Hair today, gone tomorrow!

Hair today, gone tomorrow!

Representative image.

Recently, I watched two movies that dealt with the travails of young men with balding pates-- “Ujda Chaman” and its original Kannada version “Ondu Motteya Kathe”.

Luckily for me, even in my advanced years, I require to take my mandatory visits to my favourite haircutting salon every two months. It is something I have been looking forward to for decades as interaction with one’s barber is an enlightening and information-filled experience. In fact, even Dagwood Bumstead is shown having a love-hate relationship with his barber.

As a youngster in Mysore, our neighbourhood barber, Shivaram, claimed that he used to be the Palace barber earlier.

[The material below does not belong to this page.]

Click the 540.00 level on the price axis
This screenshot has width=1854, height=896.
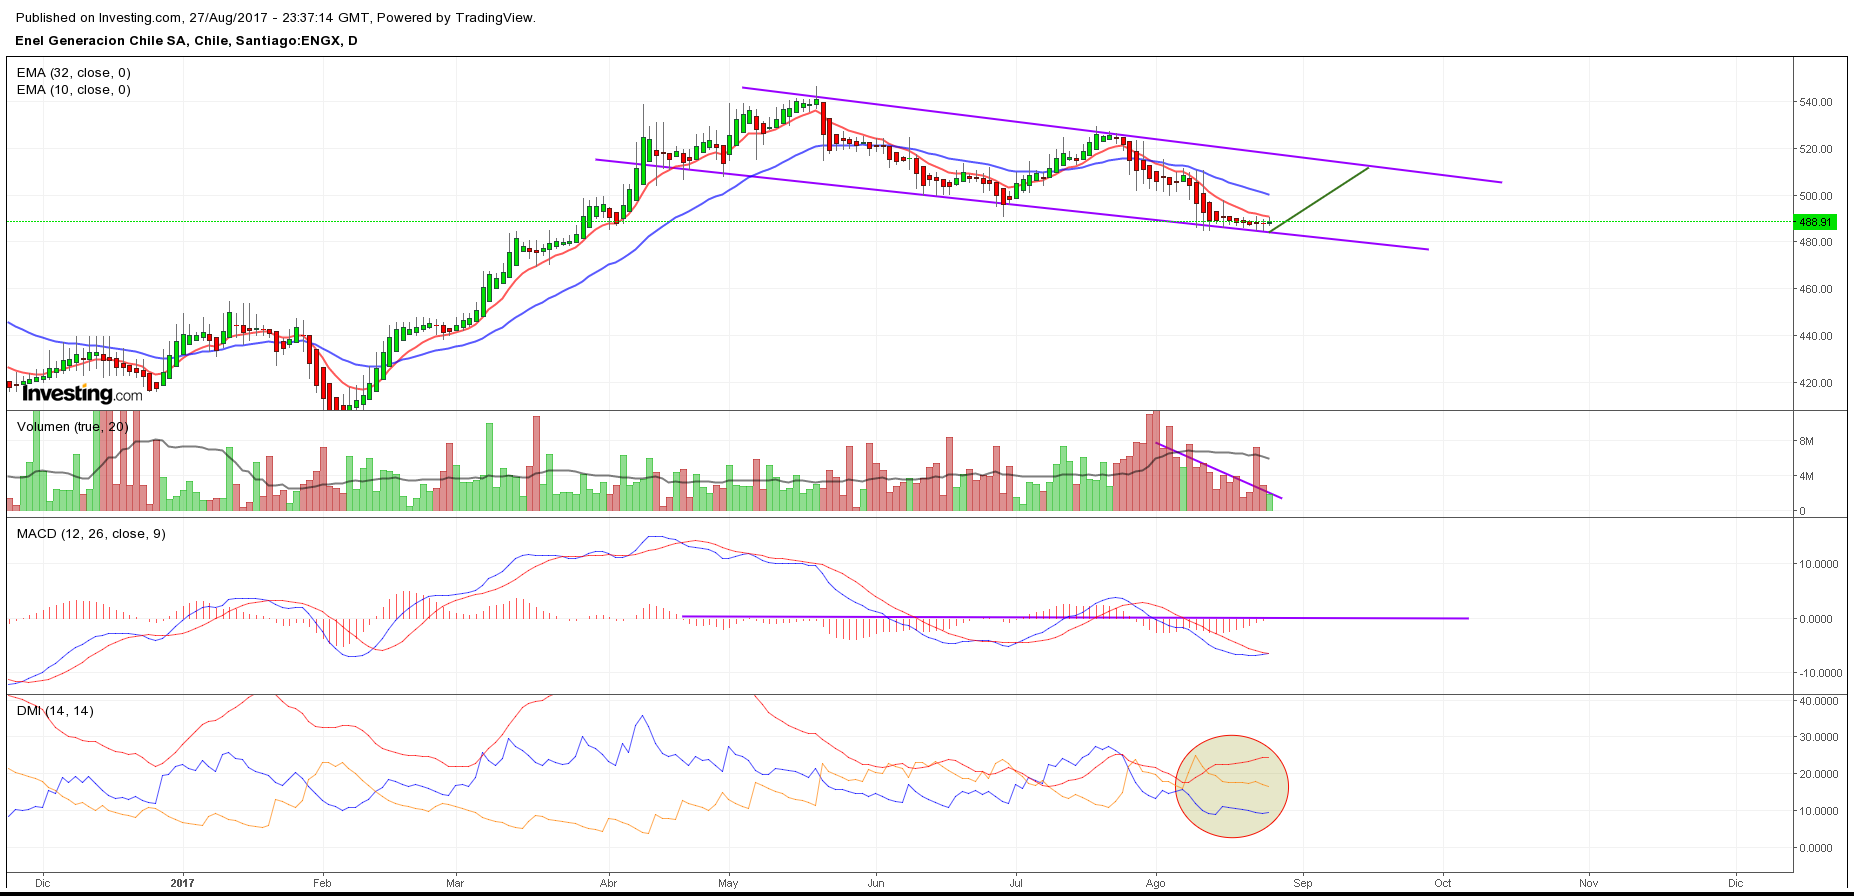(1816, 102)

Whether it was true or not was hard to tell but the royal gossip he dished out was entertaining. Unfortunately, my hair was cut by his son as I had not yet reached a status of eminence to be handled by the senior man.

My school-boy days in Delhi were different. The barber, a refugee from Burma of yore, would come home. A chair would be kept out in our back lawn and my mother would give one old white bedsheet to be used to cover me. For the grand sum of eight annas (50 paise), under instructions from my father and sulking protest from me, the barber would let himself go with his clipper and scissors. Many years later I actually understood the term “looked like a plucked chicken”.

As my financial status moved up and seduced by the enticing advertisements, I fell prey to what is referred to as value-added services at a salon. A small beginning was made with a head massage (using the same strong-smelling oil promoted by The AB and Govinda). Later, I graduated to a steam face massage and finally to a facial. Obviously, the bill cut a big hole in my pocket.

I continued with this extravaganza after my retirement. However, with the sinking returns from my investments and with general economic slowdown I had to be more pragmatic on “non-essential” expenditure. That is when I realised that I was not the only one. I did a survey at various salons and came out with a report grandiosely titled “The Salon Index: Why economists need to study hair-cutting salons’ performance to judge the economy of a country.”

Today, I am in a psychologically comfortable zone. Most of my gang members look like the typical grandfathers shown in TV commercials: pleasant looking, sitting on a bench in a park…but mostly bald! I, of course, gloat about my necessary visits to my favourite hair cutting salon. A hirsute brownie point!